Start of Extract to read

Today, in a class about the role of literature in society, I began to think.
Of course I love reading.
Naturally a lot of my favourite writers have influenced my writing. I know I consciously started using adverbs more after reading Georgette Heyer.
But then, I also began to wonder, which writers made me who I am?
And then, I came up with my top five writers of fiction. I have no idea who I’d be without them.
Enid Blyton
When friends tell me that their parents threatened to send them to boarding school if they were too naughty, I realise that that’s one threat that would never have worked for me. Simply because I have cotton-candy ideas that boarding school consists of nothing but midnight parties.
L.M. Montgomery
Anne taught me two things – one, it’s not such a bad thing to be talkative and two, imagination is a truly wonderful thing. Emily’s ‘flashes’ and Anne’s wild imagination have taken me to places I want to visit over and over again.
Georgette Heyer
Let’s say just one thing. Dashing romances captured my fancy so much that I even crossed a letter to a friend once. Needless to say, it was very difficult to read.

End of Extract to read
Start of Data for review

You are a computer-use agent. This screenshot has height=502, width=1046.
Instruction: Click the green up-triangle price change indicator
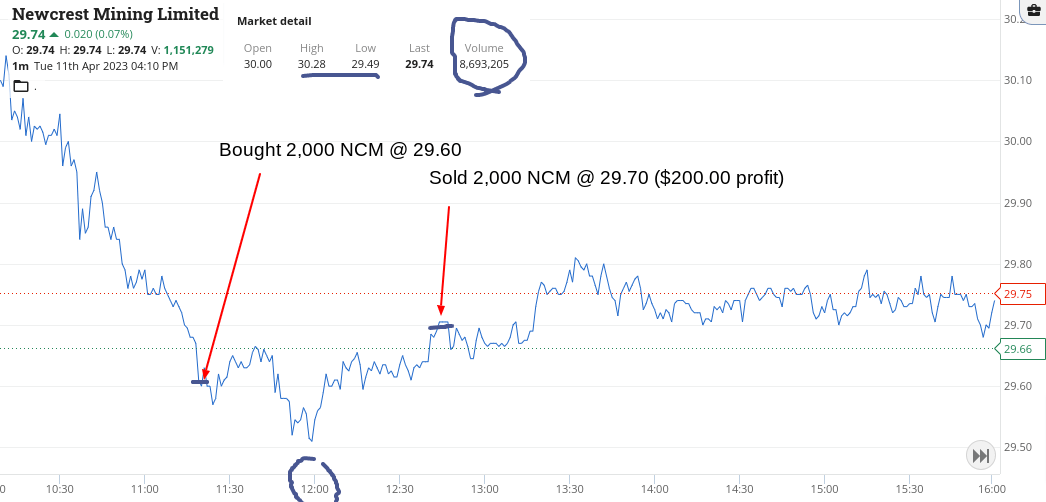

End of Data for review
Start of Data for review

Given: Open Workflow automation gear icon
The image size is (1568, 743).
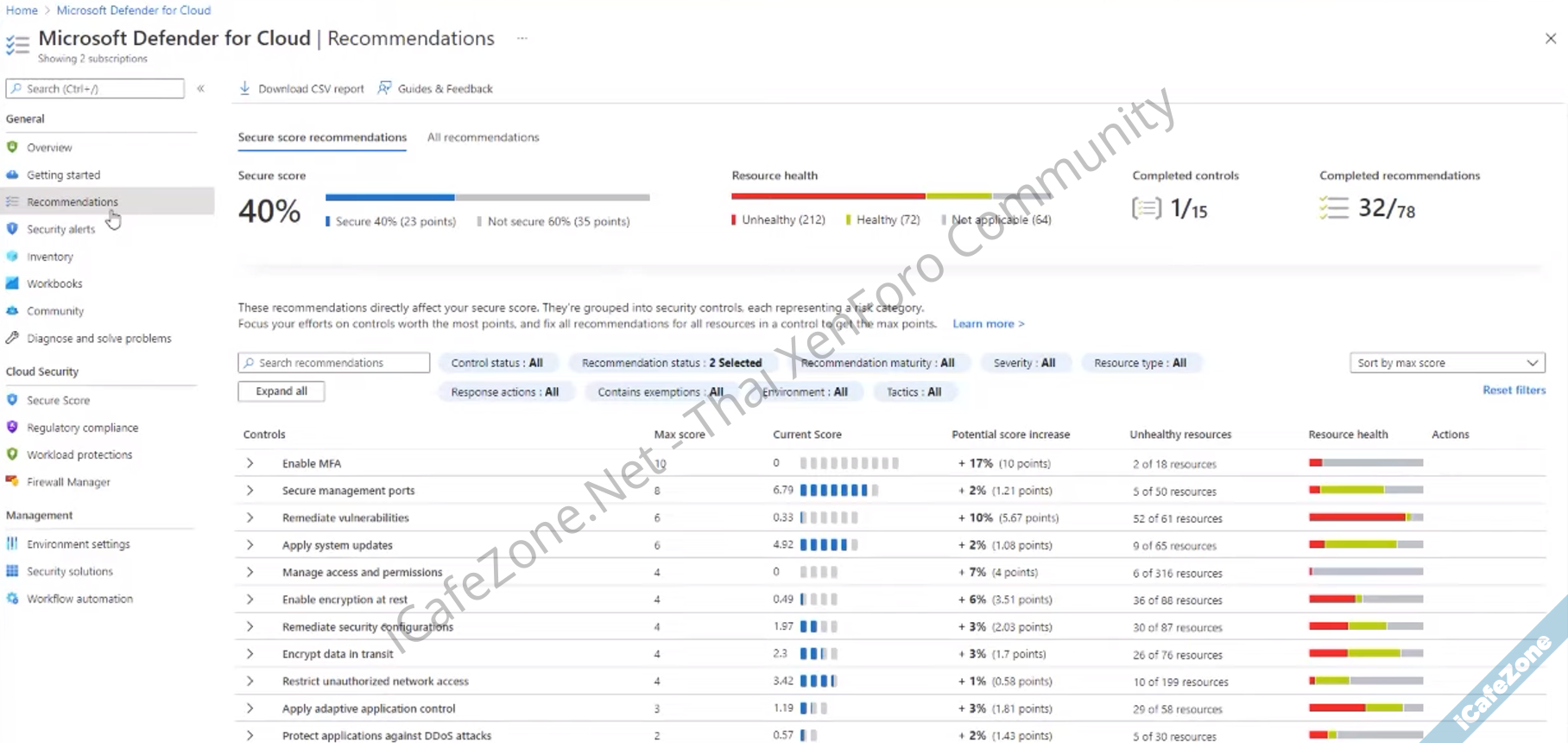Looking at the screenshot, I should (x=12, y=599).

End of Data for review
Start of Data for review

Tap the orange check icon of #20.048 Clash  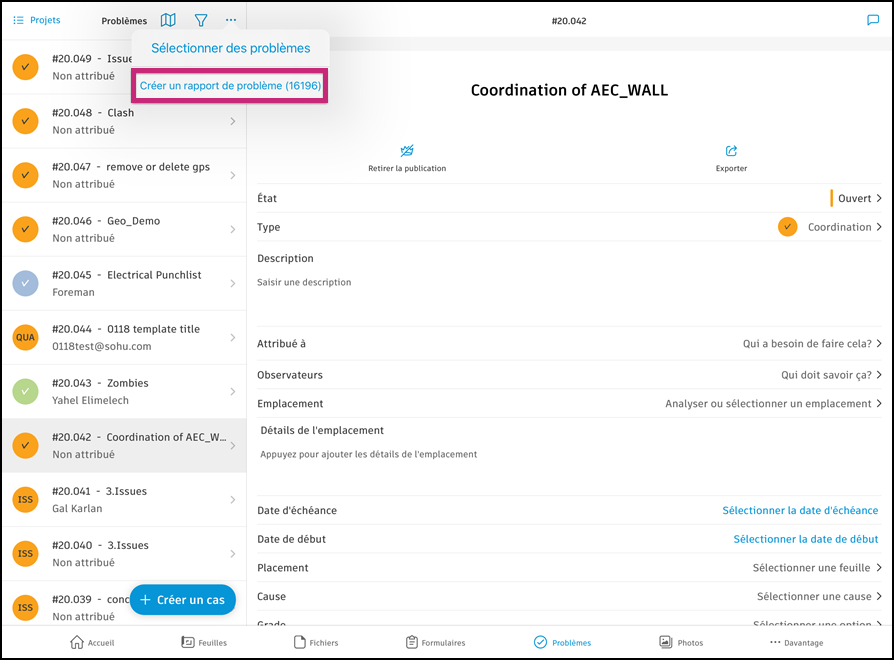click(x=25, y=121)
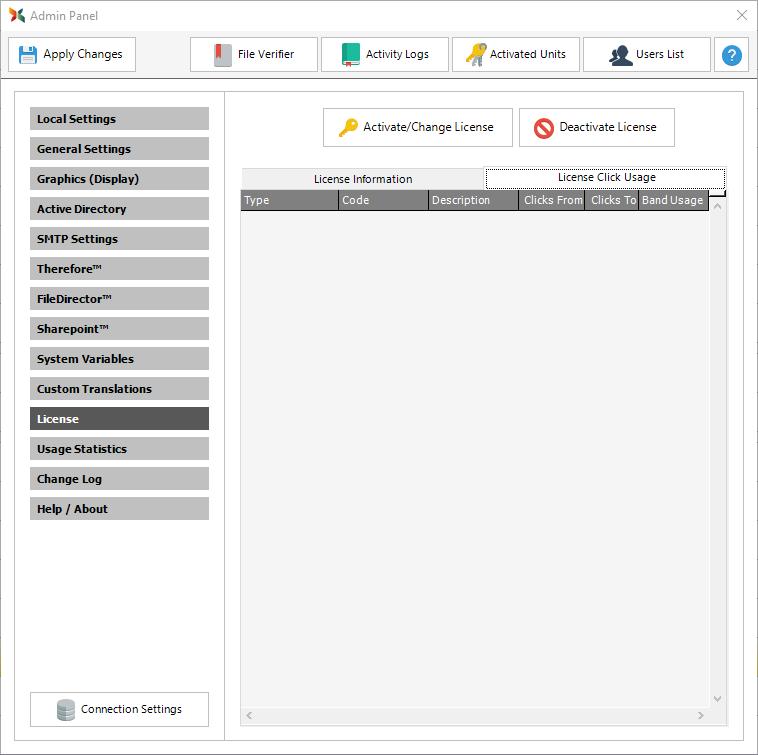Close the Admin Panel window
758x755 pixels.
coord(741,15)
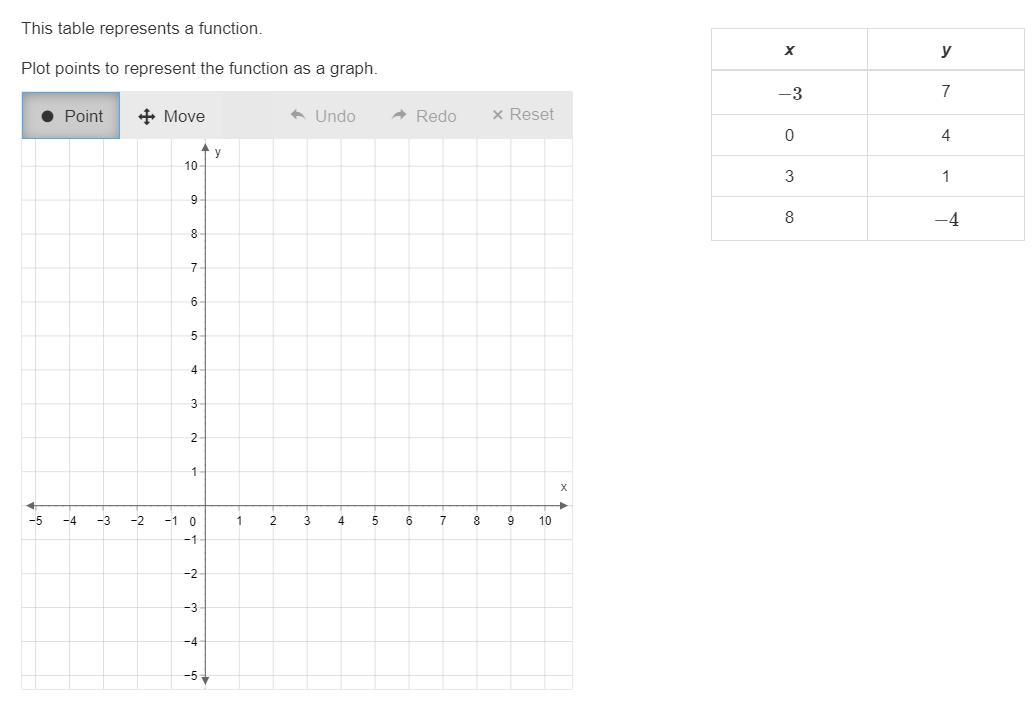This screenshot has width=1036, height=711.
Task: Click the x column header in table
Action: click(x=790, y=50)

End of Data for review

**Assignment:**
Extend the post about formative fiction writers, picking up after its last sentence. The rows are unrelated to the post about formative fiction writers.

**Expected output:**
Roald Dahl
Dahl taught me that it’s possible to balance darkness and sunshine. He taught me that the macabre is grand, and that innocence can be found even within it. The Witches, Matilda, George’s Marvellous Medicine … How can I not want to be like all those brilliant characters?
Frances Hodgson Burnett
It’s no crime to be good. That’s what Cedric Errol and Sara taught me. If you’re just the right kind of good, there’s no harm in wearing rose-tinted glasses. And I think, in many ways, I still wear those rose-tinted glasses.
I want to be all those favourite characters.
And, I can’t help adding here, it wouldn’t hurt to be the little girl who was visited by the story-catcher.